Abstract

Dr. Benjamin Guy Babington was born in 1794. He was the son of Dr. William Babington, who, in his time, held a foremost place as a popular and successful London physician. Educated at the Charter House, he subsequently went through the usual course of study at Haileybury College then required of young men destined for the Indian Civil Service; he went out to the Madras Presidency as a member of that service in 1812. After remaining seven years in India, he was compelled by ill health to return home, and then determined to leave the Indian Service and adopt his father’s profession. With this view he entered at Pembroke College, Cambridge, and took the degree of M. B. in 1825, and that of M. D. in 1830, In the meantime he commenced practice in London, and in 1831 was elected a Fellow of the College of Physicians.

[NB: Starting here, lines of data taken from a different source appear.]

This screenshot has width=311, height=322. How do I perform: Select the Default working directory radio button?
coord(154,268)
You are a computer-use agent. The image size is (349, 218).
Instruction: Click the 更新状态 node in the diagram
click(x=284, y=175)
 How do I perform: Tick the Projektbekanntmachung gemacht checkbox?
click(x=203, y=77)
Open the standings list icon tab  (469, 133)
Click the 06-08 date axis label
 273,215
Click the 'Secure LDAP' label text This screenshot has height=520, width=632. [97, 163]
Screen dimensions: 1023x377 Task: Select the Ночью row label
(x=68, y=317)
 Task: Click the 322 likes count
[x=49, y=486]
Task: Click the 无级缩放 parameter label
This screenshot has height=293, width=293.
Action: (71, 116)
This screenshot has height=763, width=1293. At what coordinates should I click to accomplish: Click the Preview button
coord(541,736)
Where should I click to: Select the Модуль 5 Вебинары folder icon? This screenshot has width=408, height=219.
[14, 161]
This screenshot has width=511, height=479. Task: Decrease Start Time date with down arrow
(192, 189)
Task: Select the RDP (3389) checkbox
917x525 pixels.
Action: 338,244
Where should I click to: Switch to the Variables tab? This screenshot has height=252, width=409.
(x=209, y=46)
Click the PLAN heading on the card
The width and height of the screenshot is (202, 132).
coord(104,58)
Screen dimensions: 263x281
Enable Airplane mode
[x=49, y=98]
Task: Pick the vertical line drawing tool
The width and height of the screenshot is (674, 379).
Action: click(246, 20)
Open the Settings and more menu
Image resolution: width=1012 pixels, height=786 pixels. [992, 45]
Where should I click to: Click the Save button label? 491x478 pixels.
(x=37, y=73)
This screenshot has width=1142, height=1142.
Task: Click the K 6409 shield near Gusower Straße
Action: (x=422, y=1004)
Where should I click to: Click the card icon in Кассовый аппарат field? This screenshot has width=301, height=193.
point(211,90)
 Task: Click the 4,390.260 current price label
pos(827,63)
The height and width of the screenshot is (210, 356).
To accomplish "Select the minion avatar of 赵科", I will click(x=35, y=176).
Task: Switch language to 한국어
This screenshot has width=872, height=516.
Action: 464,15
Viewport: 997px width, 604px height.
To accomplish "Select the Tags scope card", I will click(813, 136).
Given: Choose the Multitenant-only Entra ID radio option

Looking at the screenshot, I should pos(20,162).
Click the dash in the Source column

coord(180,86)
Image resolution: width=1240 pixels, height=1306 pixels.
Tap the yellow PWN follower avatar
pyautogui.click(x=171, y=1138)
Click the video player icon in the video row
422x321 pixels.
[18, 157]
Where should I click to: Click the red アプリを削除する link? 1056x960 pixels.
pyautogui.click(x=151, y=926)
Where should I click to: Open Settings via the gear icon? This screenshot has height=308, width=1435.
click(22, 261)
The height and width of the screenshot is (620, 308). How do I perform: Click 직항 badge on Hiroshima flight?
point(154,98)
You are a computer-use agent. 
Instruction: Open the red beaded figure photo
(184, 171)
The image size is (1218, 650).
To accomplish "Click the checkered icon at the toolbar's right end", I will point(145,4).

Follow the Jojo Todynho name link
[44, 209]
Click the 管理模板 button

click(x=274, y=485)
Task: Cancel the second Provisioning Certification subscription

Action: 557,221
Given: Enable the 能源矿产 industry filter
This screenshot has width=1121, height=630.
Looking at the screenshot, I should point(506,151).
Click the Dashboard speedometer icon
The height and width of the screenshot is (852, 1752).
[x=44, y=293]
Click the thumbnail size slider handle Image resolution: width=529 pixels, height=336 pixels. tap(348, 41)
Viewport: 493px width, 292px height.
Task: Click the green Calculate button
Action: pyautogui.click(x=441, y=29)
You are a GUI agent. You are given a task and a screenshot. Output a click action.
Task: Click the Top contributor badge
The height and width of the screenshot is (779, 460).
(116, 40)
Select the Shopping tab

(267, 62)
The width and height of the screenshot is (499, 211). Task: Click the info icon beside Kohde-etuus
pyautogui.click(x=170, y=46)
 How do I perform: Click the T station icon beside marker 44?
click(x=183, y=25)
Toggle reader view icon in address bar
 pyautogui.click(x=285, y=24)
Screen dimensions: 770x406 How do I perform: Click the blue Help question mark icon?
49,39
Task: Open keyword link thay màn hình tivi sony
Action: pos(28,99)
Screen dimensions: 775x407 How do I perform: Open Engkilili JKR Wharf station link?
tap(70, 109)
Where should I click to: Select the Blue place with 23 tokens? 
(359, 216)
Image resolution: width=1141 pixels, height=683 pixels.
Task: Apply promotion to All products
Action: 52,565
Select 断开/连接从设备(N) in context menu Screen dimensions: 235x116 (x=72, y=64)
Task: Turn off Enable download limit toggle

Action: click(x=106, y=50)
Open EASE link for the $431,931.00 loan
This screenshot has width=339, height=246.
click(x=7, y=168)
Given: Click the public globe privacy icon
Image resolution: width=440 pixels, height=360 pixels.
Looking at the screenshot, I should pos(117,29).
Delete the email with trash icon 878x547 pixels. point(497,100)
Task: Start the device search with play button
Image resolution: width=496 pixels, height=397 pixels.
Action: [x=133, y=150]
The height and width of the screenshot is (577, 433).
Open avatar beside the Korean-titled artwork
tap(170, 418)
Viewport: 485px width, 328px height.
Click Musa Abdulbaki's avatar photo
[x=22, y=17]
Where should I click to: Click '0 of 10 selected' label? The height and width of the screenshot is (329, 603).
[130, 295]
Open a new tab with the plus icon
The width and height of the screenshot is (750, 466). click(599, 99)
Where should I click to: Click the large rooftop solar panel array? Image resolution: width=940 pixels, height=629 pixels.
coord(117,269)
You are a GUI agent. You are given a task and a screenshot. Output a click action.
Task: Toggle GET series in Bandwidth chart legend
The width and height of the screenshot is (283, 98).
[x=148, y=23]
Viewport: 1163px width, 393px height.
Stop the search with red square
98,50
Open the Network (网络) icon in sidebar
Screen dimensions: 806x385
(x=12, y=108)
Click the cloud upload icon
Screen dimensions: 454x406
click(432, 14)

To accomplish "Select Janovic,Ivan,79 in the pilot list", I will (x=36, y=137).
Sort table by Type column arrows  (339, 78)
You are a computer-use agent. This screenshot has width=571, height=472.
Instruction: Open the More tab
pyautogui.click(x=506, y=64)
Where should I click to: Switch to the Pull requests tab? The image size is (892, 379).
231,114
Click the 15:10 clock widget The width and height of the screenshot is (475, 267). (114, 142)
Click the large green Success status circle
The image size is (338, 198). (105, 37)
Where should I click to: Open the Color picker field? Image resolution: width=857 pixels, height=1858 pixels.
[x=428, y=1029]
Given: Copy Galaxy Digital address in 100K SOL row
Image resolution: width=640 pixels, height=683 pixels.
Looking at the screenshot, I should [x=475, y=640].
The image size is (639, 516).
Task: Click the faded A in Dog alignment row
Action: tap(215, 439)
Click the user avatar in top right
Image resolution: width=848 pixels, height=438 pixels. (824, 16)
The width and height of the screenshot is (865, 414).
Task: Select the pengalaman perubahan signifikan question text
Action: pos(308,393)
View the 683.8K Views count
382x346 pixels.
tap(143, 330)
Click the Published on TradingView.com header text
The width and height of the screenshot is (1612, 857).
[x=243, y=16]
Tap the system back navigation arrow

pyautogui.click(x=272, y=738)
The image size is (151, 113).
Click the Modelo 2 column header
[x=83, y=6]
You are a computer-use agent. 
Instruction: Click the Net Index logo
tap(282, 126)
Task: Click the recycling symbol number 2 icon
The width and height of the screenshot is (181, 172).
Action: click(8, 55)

For the prosecution of his medical studies in London he had chosen Guy’s Hospital, where Ins father was physician, and he was himself appointed assistant physician to that Institution in 1837, and promoted to be one of the physicians in 1840. Dr. Babington was much esteemed as a clinical teacher, and was the author of papers on different professional subjects, published in the Guy’s Hospital Reports, and elsewhere; but he also engaged in researches of more general scientific interest, and among them his observations on the blood, published in the ‘Medico-Chirurgical Transactions' of 1830, deserve especial mention, inasmuch as he there showed that the liquid part of the circulating blood, or “liquor sanguinis” (a name proposed by him to distinguish it from the serum, and very generally adopted since) really contains or yields the coagulable matter, or fibrin, which solidifies in the process of coagulation. This, no doubt, was merely a confirmation by simple but well-devised experiments of the doctrine held by Hewson and his contemporaries, and accepted by most British physiologists; but the confirmation was needful and well timed on account of the erroneous views then prevailing on the continent on the authority of Prevost and Dumas. At a later time, namely in 1859, Dr. Babington communicated to the Royal Society a series of observations on the effect of various salts dissolved m water in retarding or otherwise altering the rate of spontaneous evaporation, and an abstract stating the nature and results of the experiments was published in the ‘Proceedings’ for 1859.